Algorithm to find if there is any i so that array[i] equals i

Question

I've got an assignment from my CS professor:

Find, in O(logn) time, if in a given pre-sorted array of distinct integers there is an index i so that array[i] = i. Prove that the time is O(logn).

Update: Integers can be negative, 0 or positive.

Alright, So I have struggled a bit with this. My idea is this:

Using binary search, we can only be certain that there is no such value to the left of the middle element if array[mid] <= startindex, where mid is index of middle element, and startindex is the start of the array.

Corresponding rule for the right half of an array is that array[mid] >= startindex + numel, where variables as above and numel is the number of elements right of mid.

This doesn't seem like O(logn), since in the worst case I have to iterate through the whole thing, right? Can someone tip me in the right direction here, or tell me this works?

Any ideas how I could formally prove this? I'm not asking for a definite answer, more some help to make me understand.

In C:

int _solve_prob_int(int depth, int start, int count, int input[])
    {
    if(count == 0)
        return 0;
    int mid = start + ((count - 1) / 2);
    if(input[mid] == mid)
        return 1;

    if(input[mid] <= start && input[mid] >= start + count)
        return 0;

    int n_sub_elleft = (int)(count - 1) / 2;
    int n_sub_elright = (int)(count) / 2;

    if(input[mid] <= start)
        return _solve_prob_int(depth + 1, mid + 1, n_sub_elright, input);

    if(input[mid] >= start + count)
        return _solve_prob_int(depth + 1, mid - n_sub_elleft, n_sub_elleft, input);

    return _solve_prob_int(depth + 1, mid - n_sub_elleft, n_sub_elleft, input) ||
            _solve_prob_int(depth + 1, mid + 1, n_sub_elright, input);
    }

A test case:

Sorted args: 1 2 3 4 5 6 7 8 9 10 11 12 : 
Start: 0, count: 12, mid: 5 value: 6
    Start: 0, count: 5, mid: 2 value: 3
        Start: 0, count: 2, mid: 0 value: 1
            Start: 1, count: 1, mid: 1 value: 2
        Start: 3, count: 2, mid: 3 value: 4
            Start: 4, count: 1, mid: 4 value: 5
    Start: 6, count: 6, mid: 8 value: 9
        Start: 6, count: 2, mid: 6 value: 7
            Start: 7, count: 1, mid: 7 value: 8
        Start: 9, count: 3, mid: 10 value: 11
            Start: 9, count: 1, mid: 9 value: 10
            Start: 11, count: 1, mid: 11 value: 12

The above is my program run with some output according to how it searched. With a list from 1 - 12 it pivots around index 5, determines that there could be a value between 0-4 at indexes 0-4. It also determines that there could be a value between 6-11 at indexes 6-11. Thus, I proceed to search them both.
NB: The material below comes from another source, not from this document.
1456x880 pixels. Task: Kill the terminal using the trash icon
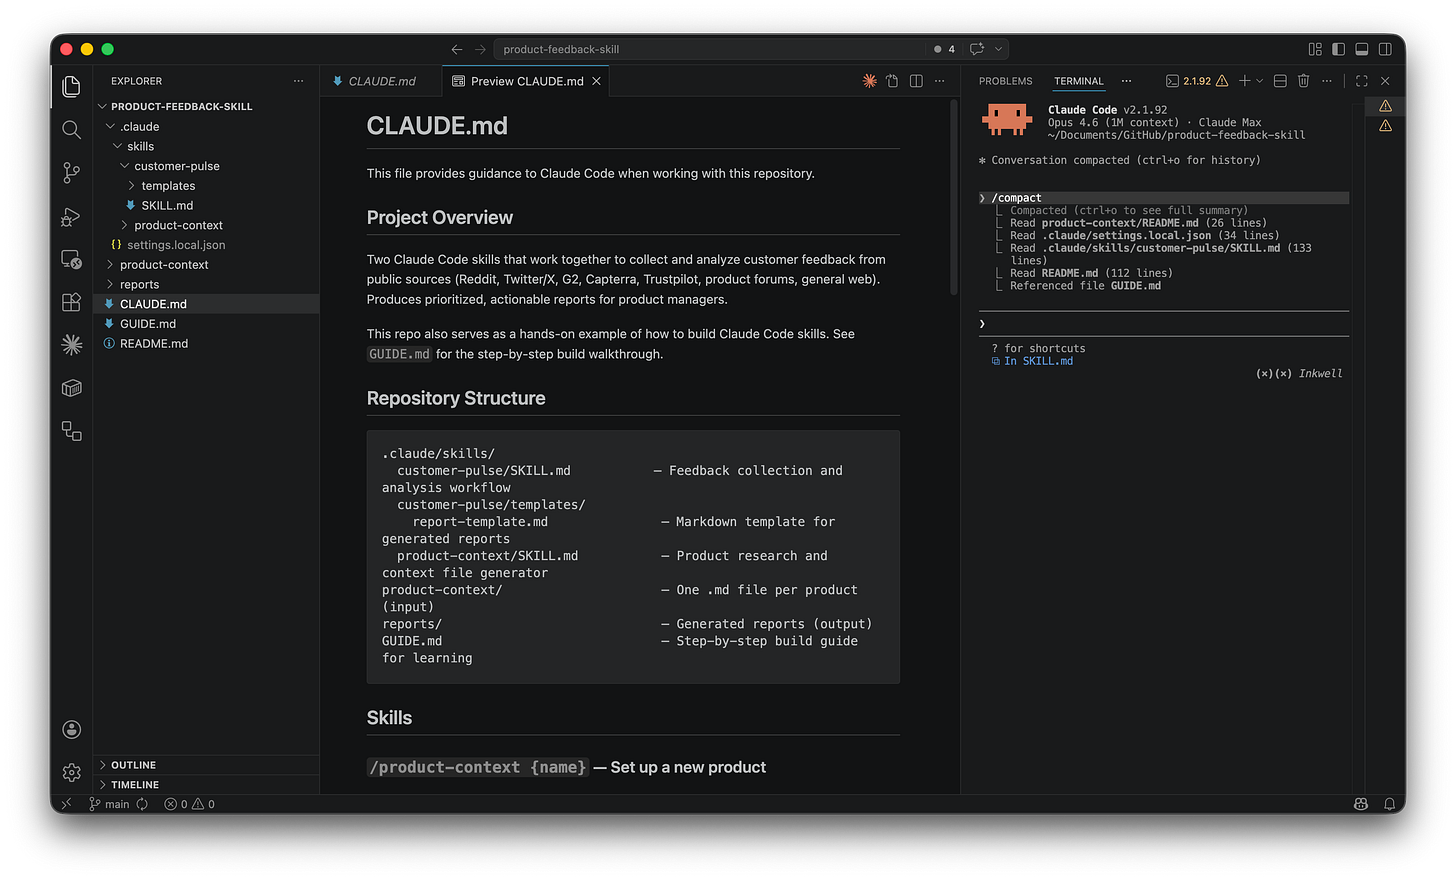[1303, 81]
Is this wrong?

Answer 1

Think of a binary search like looking up a word in the dictionary. You might start out by opening the book exactly to the center of the dictionary, and see whether the word at the top of the page is before, after, or equal to the word you're looking for. If it's after, you divide the latter half of the dictionary in two and check the middle of that half. After looking at the top of the page, you've narrowed down the area you're searching to within about a quarter of the dictionary. You continue this process until you find that the word is somewhere on the page you're looking at. Then you use a similar process to find the word on that page.
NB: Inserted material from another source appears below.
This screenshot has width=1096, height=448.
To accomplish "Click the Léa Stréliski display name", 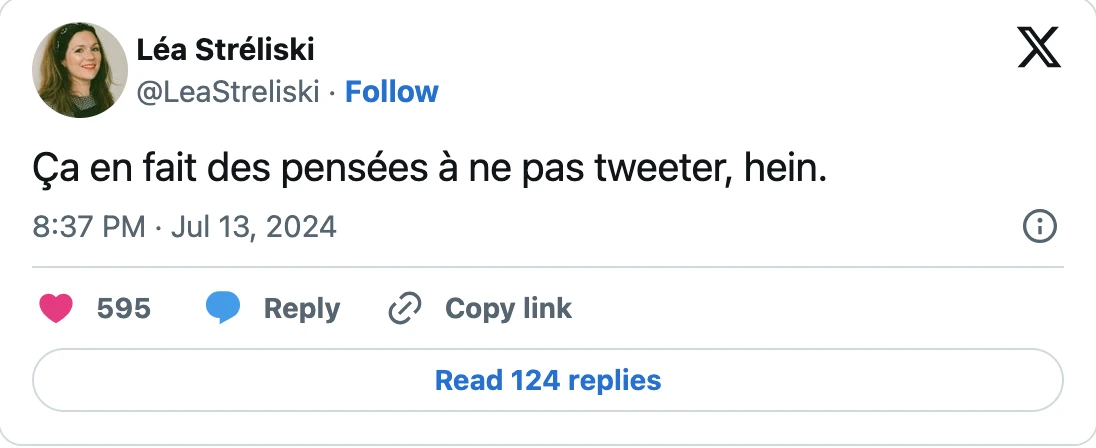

This process is not O(n) because you didn't have to look at every word on every page, even in the very worst-case scenario. It's O(log n) because with each step you were able to eliminate roughly half of the dictionary as not containing the word you were looking for.

Edit

Sorry, I misunderstood the original problem.

In this case, the key is to recognize the so-called "pidgeon-hole principle," which states that you can only fit as many pidgeons into holes as you have holes to fit them in. (Leave it up to academia to come up with a name for such a simple idea!)

Consider the following case:

0 1 2 3 4 5 6

Here, all array[i] are equal to i, so when you first begin your binary search, you'll immediately have a positive answer.

Now let's take a number away from the bottom:

0 1 3 4 5 6

When you do your binary search, you'll find that array[3] > 3, and you can correctly deduce that no value above that pivot point could possibly make array[i] == i. This is because the list is ordered and unique, so you can't end up with combinations like these:

0 1 3 4 5 5 6
0 1 3 4 6 5 7

Once array[i] is determined to be greater than i, there simply aren't enough numbers between i and any given n to allow the next element in the array to get any closer to i. Likewise, if you determine that array[i] is less than i, you don't have enough "gaps" available to "catch up" to i as you look toward the beginning of the array.

Therefore, on each step, you can correctly eliminate half of the array and, just like looking in a dictionary, determine whether any array[i] == i in O(log n) time.